This message was deleted.
# ask-anything
s
This message was deleted.
🙌 2
e
thanks for the question @Ondřej Hubáček! you can check out the survey we did where we include Kedro. A few things that come to mind (please correct me if I'm wrong on any of these points, since I'm not a kedro user and It's been a while since I tested it): I've seen some Kedro examples, and my personal take is that they contain too much boilerplate in the pipeline definition (our integration with Jupyter/VSCode/PyCharm allows data scientists to build pipelines without boilerplate in a much leaner way), the support for production platforms limits to showing a script that turns a kedro pipeline into something like an Argo pipeline (so essentially you need to copy paste that thing) - on the other hand, we have a separate package that streamlines this process, I dont think they have incremental builds (caching previous computations so the next time you run the pipeline, only tasks that changed executed), we have native support for SQL, so you can create tasks from .sql files instead of creating a .py that runs the query (we manage the connection to the db for you), this simplifies the pipelines a lot (here's an example), we also support R.

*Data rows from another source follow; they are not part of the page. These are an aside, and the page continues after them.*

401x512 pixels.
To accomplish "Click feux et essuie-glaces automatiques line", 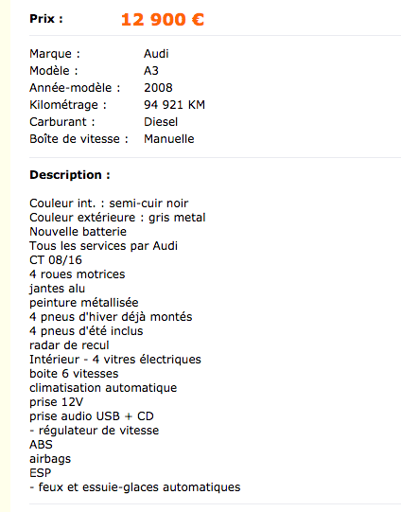I will click(135, 487).
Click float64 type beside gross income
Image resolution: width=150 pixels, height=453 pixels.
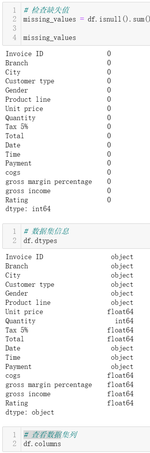tap(120, 394)
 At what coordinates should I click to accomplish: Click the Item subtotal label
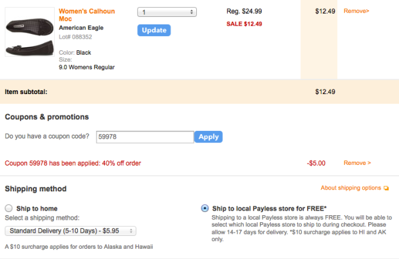point(26,91)
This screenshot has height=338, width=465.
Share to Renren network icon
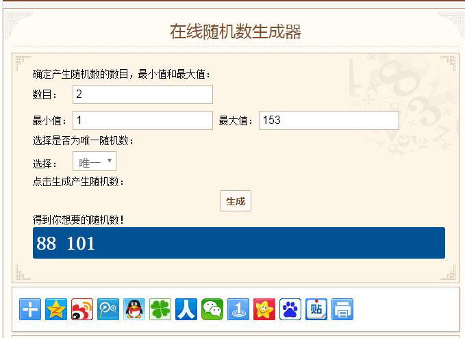(186, 309)
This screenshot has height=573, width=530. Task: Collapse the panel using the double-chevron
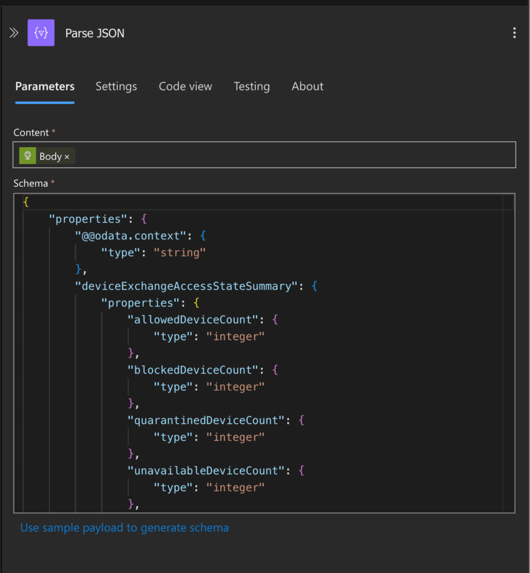[13, 32]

may I ask what are the upsides and downsides you've seen in Kedro?
i
Just to add on the above, sometimes kedro is a lot of overhead and can be an overkill to rapid experimentations, there’s a lot to manage compared to a pip install.
o
I have read the survey. • Yes boilerplate is what bothers me in kedro. • Integration with jupyter notebooks sounds like a terrible idea to me, but that's ok, I will just ignore the feature :] • I don't have (yet) a lot of experience with deploying kedro pipelines. I just figured from the docs that both kedro and ploomber supports aws batch which is something we might eventually use (as we use aws for all our services) • Caching in kedro is a thing. You can run pipelines from a specific node/task. This is the same in ploomber if I understand correctly. • SQL in tasks got my attention. Although often the SQL scripts we use are dynamically constructed in python and called via pandas. Downsides of kedro that come to mind right now: • boilerplate • supports only dags (ploomber too currently) • I really like using # %% + scientific mode in pycharm when developing a code and later moving it into functions. In kedro, this does not work that well, as the inputs to a node/task are outputs of some node in the pipeline. A workaround is to call all the tasks by yourself and handle the correct routing of the inputs/outputs yourself. What I tend to do is to stop the pipeline in a debugger a basically develop my code there, which sounds probably worse than it actually is. I am not sure, however, how much this can be improved in a pipelining tool. Upsides: • while it makes code harder to write, it makes it easier to read/navigate the project. There are definitely more things but these are those that came to my mind first.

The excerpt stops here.